42. Kapitel

Vom Widerstand gegen den bösen Feind, der uns zu Übertreibungen zu verleiten sucht

Sieht der böse Feind, daß wir mit lebhaftem Verlangen und beherrschten Wünschen schlicht und einfach auf dem Weg der Tugend sind und daß er uns mit offener Hinterlist nicht auf seinen Pfad locken kann, dann verwandelt er sich in einen Engel des Lichtes und drängt uns dauernd mit freundlichen Vorstellungen, Aussprüchen der Heiligen Schrift und Beispielen der Heiligen, auf unvernünftige Weise den Gipfel der Vollkommenheit zu ersteigen, um uns so ins Verderben zu stürzen. Deshalb stachelt er uns an, unseren Leib durch Bußgürtel, Fasten, Geißelungen und dergleichen harte Abtötungen zu kasteien, damit wir hochmütig meinen, Großartiges zu leisten. Weiter beabsichtigt er, daß wir uns dadurch eine Krankheit zuziehen und infolgedessen unfähig zu frommen Übungen werden oder daß uns die geistlichen Übungen wegen gar zu großer Mühe und Anstrengung zum Ekel werden und wir, auf diese Weise im Guten lau geworden, mit größerer Begierde als zuvor den irdischen Genüssen und Vergnügen nachlaufen.

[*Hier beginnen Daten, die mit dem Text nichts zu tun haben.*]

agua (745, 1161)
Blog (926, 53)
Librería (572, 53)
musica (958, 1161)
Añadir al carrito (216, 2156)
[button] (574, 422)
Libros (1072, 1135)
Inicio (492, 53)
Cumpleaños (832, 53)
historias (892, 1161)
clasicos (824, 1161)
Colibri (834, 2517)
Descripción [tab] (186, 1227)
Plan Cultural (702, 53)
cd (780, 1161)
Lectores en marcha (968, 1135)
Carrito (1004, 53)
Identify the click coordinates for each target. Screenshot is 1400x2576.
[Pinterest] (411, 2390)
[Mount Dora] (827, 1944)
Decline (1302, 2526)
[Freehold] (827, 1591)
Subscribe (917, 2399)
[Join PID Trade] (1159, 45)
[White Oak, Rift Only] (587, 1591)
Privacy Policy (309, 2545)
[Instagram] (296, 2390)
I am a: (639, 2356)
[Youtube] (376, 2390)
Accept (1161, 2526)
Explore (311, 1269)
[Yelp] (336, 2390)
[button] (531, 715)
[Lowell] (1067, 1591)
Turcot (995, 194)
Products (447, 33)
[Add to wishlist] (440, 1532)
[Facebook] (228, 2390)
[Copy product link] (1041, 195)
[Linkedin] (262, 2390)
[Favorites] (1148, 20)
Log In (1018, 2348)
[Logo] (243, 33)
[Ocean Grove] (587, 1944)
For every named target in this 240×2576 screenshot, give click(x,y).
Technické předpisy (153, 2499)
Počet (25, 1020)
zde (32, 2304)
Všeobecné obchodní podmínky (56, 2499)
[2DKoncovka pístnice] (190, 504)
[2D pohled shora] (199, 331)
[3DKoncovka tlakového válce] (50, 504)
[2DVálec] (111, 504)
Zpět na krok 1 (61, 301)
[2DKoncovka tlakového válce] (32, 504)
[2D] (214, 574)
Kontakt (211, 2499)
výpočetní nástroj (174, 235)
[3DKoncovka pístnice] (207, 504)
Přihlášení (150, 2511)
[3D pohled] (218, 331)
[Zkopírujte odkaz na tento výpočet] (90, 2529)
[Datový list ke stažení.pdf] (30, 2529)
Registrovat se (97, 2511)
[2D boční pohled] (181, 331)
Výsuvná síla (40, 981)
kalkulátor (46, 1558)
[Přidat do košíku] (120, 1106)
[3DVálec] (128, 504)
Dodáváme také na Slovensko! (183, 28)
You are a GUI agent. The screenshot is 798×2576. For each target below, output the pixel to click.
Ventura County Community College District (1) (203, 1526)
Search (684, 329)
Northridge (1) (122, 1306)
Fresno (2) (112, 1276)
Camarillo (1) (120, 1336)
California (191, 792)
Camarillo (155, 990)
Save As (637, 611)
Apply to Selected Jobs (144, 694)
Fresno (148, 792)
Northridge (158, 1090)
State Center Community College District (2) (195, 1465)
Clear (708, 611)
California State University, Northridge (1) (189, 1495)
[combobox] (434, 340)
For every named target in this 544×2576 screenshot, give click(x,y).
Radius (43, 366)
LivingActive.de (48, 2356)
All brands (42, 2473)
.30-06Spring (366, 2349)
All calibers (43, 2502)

Das ist schon vielen begegnet, die, in geistiger Vermessenheit dem drängenden Verlangen eines unbesonnenen Eifers folgend, durch unsinnige äußere Abtötungen das Maß überschritten und so in ihrem Wahn zugrunde gingen und zum Gespött der boshaften Teufel wurden. Es wäre ihnen sicherlich nicht widerfahren, wenn sie das Gesagte wohl überlegt und bedacht hätten, daß solche Kasteiungen nur bei entsprechenden körperlichen Kräften und Geistesdemut lobenswert und nützlich sind und stets der Veranlagung und Natur des einzelnen angemessen sein müssen.

Wer in dieser strengen Lebensweise den Heiligen nicht nachfolgen kann, dem mangelt es nicht an Gelegenheiten, ihr Leben nachzuahmen, wenn er mit starkem und tatkräftigem Verlangen nach der überaus ruhmreichen Krone der wahren Kämpfer Jesu Christi strebt, indem er die ganze Welt und sich selbst geringschätzt; das Stillschweigen und die Einsamkeit liebt; Böses erduldet und seinem schlimmsten Widersacher Gutes erweist; die Sünde sorgfältig meidet, was Gott mehr gefällt als alle körperlichen Bußübungen.

Hinsichtlich der letzteren gebe ich dir den Rat, sie nur mit klugem Maß zu verwenden, damit du sie immer nach Wunsch vermehren kannst und nicht infolge gewisser Übertreibungen gezwungen wirst, sie schließlich ganz aufzugeben.

Ich glaube ja nicht, daß du in denselben Fehler mancher, sonst als fromm angesehener Leute fällst, die, durch die Schmeichelei der Natur verlockt und genarrt, allzu eifrig um die Erhaltung ihrer körperlichen Gesundheit besorgt sind. Argwöhnisch und ängstlich schweben sie schon bei einer Kleinigkeit in beständiger Unsicherheit und Furcht, sie verlieren zu können; und an nichts denken und von nichts reden sie lieber als von ihrer Lebensweise und ihren Kuren. Stets sind sie darauf bedacht, sich solche Speisen zu verschaffen, die ihrem Geschmack und Magen zusagen, der dann infolge der überflüssigen Verweichlichung geschwächt wird.

Während man unter dem Vorwand, Gott besser dienen zu können, so handelt, will man im Grunde genommen doch nur die beiden Hauptfeinde, die Seele und den Leib, miteinander versöhnen, was keinem zum Vorteil, wohl aber dem einen wie dem anderen zum Schaden gereicht, da man durch eine derartig ängstliche Sorge den Leib um seine Gesundheit und die Seele um ihre Gottverbundenheit bringt.

Deshalb ist eine abgehärtete Lebensweise auf jeden Fall besser und nützlicher. Nur darf sie nicht der oben besprochenen Mäßigkeit entbehren, die auf die verschiedenartigen Umstände und die Leibesbeschaffenheit des einzelnen Rücksicht nimmt, welche ja keiner bestimmten Regel unterworfen sind.

Ich füge noch hinzu, daß wir nicht bloß bei unseren äußeren Verrichtungen mit Maß vorgehen müssen, sondern auch beim Erwerb der inneren Tugenden Mäßigkeit bewahren sollen, die ja, wie oben gesagt wurde, von Stufe zu Stufe gewonnen werden.